RECORDS FOR PROCESSING:
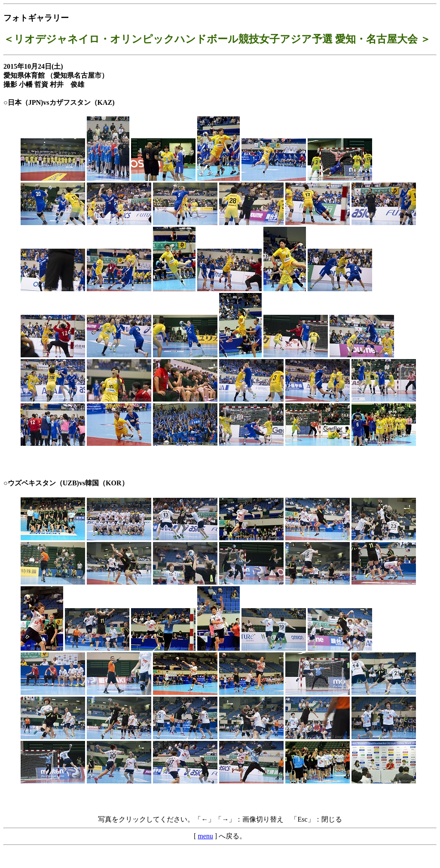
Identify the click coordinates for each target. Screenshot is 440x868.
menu (205, 836)
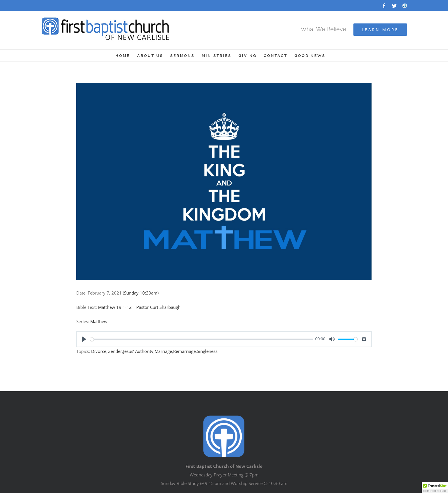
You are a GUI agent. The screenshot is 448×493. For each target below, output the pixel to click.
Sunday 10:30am (141, 293)
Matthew (99, 321)
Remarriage (184, 351)
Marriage (163, 351)
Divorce (99, 351)
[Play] (84, 339)
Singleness (207, 351)
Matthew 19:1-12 (115, 307)
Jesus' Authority (138, 351)
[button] (435, 488)
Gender (115, 351)
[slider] (201, 339)
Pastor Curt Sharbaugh (158, 307)
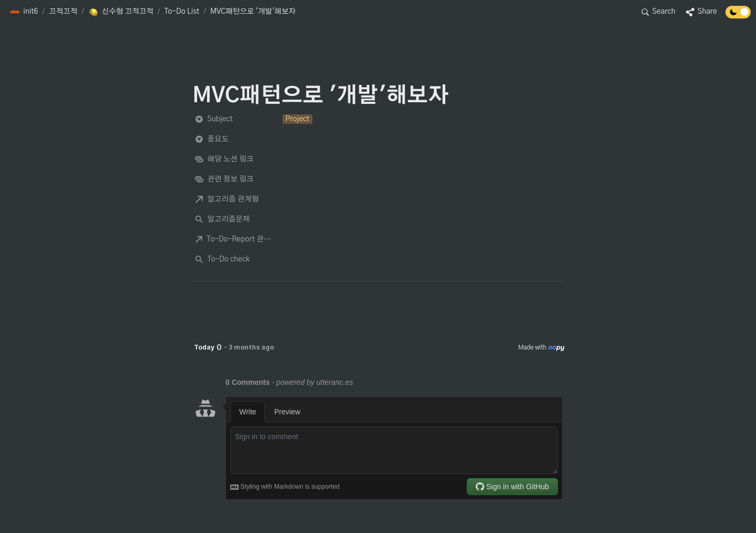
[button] (24, 12)
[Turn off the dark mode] (738, 16)
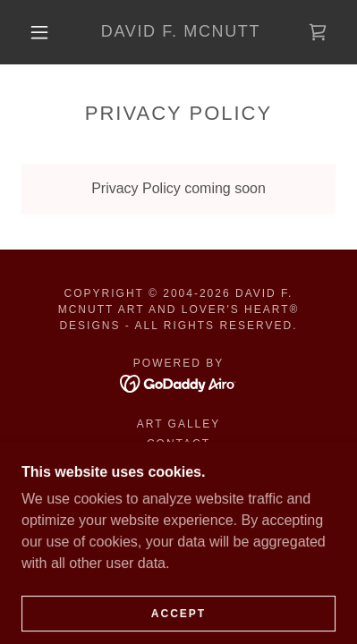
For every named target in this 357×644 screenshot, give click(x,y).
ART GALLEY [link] (179, 424)
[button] (39, 32)
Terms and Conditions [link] (178, 483)
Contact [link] (178, 444)
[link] (181, 32)
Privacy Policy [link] (178, 463)
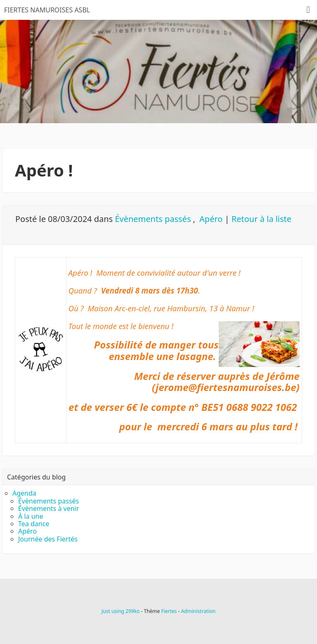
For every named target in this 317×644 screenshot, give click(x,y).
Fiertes (169, 611)
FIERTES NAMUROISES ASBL (47, 10)
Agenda (24, 493)
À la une (31, 516)
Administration (198, 611)
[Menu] (308, 10)
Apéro (211, 219)
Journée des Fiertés (48, 539)
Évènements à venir (48, 508)
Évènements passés (153, 219)
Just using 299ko (121, 611)
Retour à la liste (261, 219)
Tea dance (33, 524)
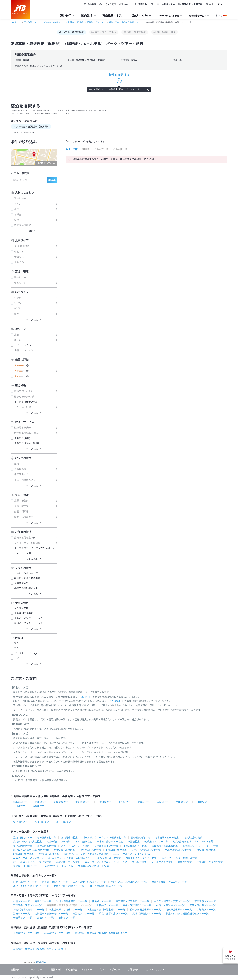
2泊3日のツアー (43, 822)
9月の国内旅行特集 (64, 850)
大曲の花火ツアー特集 (59, 842)
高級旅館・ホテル (113, 16)
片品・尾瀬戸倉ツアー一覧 (113, 913)
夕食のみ (19, 262)
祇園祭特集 (133, 842)
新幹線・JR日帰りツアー (27, 866)
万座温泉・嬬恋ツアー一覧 (27, 905)
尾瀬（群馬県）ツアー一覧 (146, 913)
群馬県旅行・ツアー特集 (57, 933)
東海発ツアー (125, 802)
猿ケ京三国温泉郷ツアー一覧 (145, 910)
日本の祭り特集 (83, 842)
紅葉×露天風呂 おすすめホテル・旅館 (193, 842)
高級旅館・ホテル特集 (68, 862)
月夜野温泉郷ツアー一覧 (179, 910)
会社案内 (15, 969)
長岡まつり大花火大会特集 (27, 842)
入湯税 (115, 701)
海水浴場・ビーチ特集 (167, 837)
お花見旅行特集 (69, 837)
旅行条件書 (71, 969)
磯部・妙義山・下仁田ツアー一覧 (169, 882)
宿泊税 (83, 697)
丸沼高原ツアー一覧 (84, 913)
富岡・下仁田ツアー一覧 (203, 905)
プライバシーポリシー (109, 969)
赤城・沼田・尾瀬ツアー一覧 (69, 886)
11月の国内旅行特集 (116, 850)
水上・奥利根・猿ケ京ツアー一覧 (31, 886)
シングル (19, 298)
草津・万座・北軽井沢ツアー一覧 (129, 882)
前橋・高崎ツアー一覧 (25, 882)
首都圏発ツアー (84, 802)
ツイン (17, 204)
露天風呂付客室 (22, 225)
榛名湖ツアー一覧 (102, 901)
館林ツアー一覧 (67, 918)
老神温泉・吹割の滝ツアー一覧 (51, 913)
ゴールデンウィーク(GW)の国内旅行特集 (104, 837)
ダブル (17, 308)
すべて (219, 15)
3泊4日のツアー (65, 822)
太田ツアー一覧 (45, 918)
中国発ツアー (183, 802)
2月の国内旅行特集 (23, 854)
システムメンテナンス (154, 969)
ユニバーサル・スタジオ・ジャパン (132, 854)
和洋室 (17, 215)
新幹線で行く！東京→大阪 (59, 866)
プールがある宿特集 (162, 862)
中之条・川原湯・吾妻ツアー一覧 (172, 901)
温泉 (16, 220)
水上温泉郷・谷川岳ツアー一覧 (65, 910)
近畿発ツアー (164, 802)
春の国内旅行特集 (46, 837)
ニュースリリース (35, 969)
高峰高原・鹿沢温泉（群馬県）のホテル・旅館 (38, 949)
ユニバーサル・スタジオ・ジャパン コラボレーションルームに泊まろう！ (53, 858)
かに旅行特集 (139, 862)
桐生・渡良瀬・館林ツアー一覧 (106, 886)
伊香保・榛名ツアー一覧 (55, 882)
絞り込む (52, 180)
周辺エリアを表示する (24, 132)
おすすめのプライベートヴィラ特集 (32, 862)
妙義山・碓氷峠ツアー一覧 (170, 905)
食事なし (19, 257)
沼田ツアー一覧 (21, 913)
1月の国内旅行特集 (206, 850)
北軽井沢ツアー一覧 (107, 905)
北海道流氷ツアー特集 (135, 846)
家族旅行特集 (185, 862)
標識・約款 (56, 969)
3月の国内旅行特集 (49, 854)
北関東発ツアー (62, 802)
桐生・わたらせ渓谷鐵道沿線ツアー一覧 (187, 913)
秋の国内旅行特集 (23, 846)
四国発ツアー (202, 802)
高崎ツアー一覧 (43, 901)
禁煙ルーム (20, 198)
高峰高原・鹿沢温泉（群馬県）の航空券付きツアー (102, 933)
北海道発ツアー (21, 802)
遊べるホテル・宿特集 (109, 858)
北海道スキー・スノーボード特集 (200, 846)
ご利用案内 (133, 969)
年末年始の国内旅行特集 (178, 850)
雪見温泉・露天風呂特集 (165, 846)
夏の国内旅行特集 (140, 837)
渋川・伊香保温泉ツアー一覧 (71, 901)
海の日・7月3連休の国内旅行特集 (31, 850)
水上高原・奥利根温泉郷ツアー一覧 (106, 910)
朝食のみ (19, 251)
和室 (16, 209)
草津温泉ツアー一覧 (205, 901)
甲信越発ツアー (105, 802)
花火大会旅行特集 (193, 837)
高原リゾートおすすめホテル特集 (179, 858)
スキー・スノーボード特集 (75, 846)
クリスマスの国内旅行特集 (146, 850)
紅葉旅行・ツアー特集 (156, 842)
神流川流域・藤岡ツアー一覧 (29, 910)
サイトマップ (87, 969)
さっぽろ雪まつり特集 (106, 846)
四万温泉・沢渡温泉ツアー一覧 (132, 901)
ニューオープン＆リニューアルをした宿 (106, 862)
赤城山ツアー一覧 (206, 910)
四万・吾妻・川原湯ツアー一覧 (89, 882)
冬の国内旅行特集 (46, 846)
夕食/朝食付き (22, 246)
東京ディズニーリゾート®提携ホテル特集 (86, 854)
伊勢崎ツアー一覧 (23, 918)
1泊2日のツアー (21, 822)
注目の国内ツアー (23, 837)
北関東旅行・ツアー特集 (26, 933)
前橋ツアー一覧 (21, 901)
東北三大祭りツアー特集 (109, 842)
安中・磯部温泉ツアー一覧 (137, 905)
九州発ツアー (20, 806)
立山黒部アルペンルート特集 (93, 866)
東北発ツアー (42, 802)
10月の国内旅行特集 (90, 850)
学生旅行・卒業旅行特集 (210, 862)
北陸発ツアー (144, 802)
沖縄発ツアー (40, 806)
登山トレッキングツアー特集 (141, 858)
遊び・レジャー (142, 16)
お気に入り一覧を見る (230, 957)
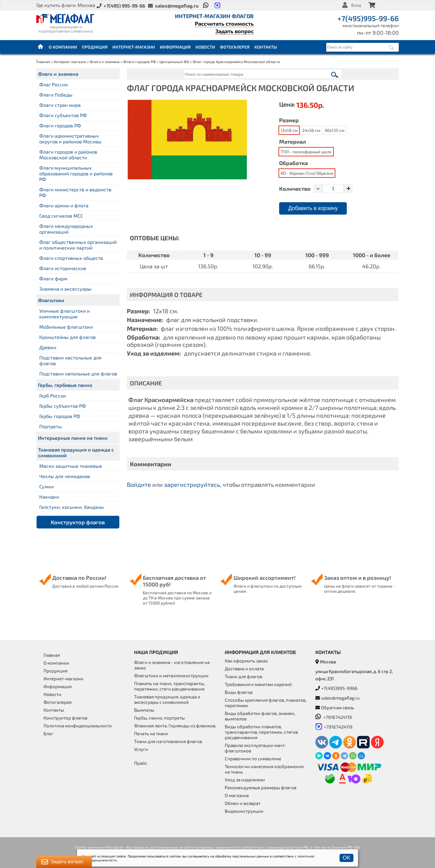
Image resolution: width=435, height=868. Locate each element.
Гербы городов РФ (59, 416)
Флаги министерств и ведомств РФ (75, 192)
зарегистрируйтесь (192, 484)
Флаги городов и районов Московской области (68, 155)
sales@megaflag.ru (340, 698)
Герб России (52, 395)
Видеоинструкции (244, 811)
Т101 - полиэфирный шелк (306, 152)
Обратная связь (338, 707)
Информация (175, 47)
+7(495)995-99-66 (368, 18)
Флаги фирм (53, 278)
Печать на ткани (151, 733)
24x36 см (311, 130)
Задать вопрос (234, 31)
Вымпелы (144, 710)
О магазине (237, 795)
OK (346, 858)
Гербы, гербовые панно (65, 385)
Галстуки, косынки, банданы (71, 507)
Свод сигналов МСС (61, 215)
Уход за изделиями (245, 780)
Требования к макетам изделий (258, 684)
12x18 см (289, 130)
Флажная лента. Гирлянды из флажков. (175, 725)
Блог (49, 733)
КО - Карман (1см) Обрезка (307, 173)
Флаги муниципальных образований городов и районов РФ (76, 173)
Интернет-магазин (134, 47)
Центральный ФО (174, 61)
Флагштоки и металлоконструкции (171, 675)
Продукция (95, 47)
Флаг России (53, 84)
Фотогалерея (235, 47)
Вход (356, 5)
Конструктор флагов (78, 522)
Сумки (46, 486)
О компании (63, 47)
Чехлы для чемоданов (64, 476)
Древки (48, 347)
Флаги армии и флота (64, 205)
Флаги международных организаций (66, 229)
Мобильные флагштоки (66, 327)
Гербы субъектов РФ (62, 406)
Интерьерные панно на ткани (73, 438)
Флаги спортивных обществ (71, 258)
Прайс (141, 763)
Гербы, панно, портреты (160, 718)
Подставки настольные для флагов (70, 360)
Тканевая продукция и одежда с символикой (76, 453)
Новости (205, 47)
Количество (295, 189)
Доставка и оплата (244, 669)
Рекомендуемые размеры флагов (260, 787)
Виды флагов (238, 692)
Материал (292, 142)
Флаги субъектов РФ (63, 115)
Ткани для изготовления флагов (168, 741)
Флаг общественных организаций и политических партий (78, 245)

REQUIRED TASK: Recast the material from its beginning through the line containing "[Turn off the dark mode] (738, 16)" as a numbered list with one line per item, dropping blank lines and leaving out the pictures.

EXPECTED OUTPUT:
1. Identify the click coordinates for each target. Screenshot is 440x868.
2. menu (205, 836)
3. You are a GUI agent. The screenshot is 448×493. For each target below, output the pixel to click.
4. Sunday 10:30am (141, 293)
5. Matthew (99, 321)
6. Remarriage (184, 351)
7. Marriage (163, 351)
8. Divorce (99, 351)
9. [Play] (84, 339)
10. Singleness (207, 351)
11. Matthew 19:1-12 (115, 307)
12. Jesus' Authority (138, 351)
13. [button] (435, 488)
14. Gender (115, 351)
15. [slider] (201, 339)
16. Pastor Curt Sharbaugh (158, 307)
17. [button] (24, 12)
18. [Turn off the dark mode] (738, 16)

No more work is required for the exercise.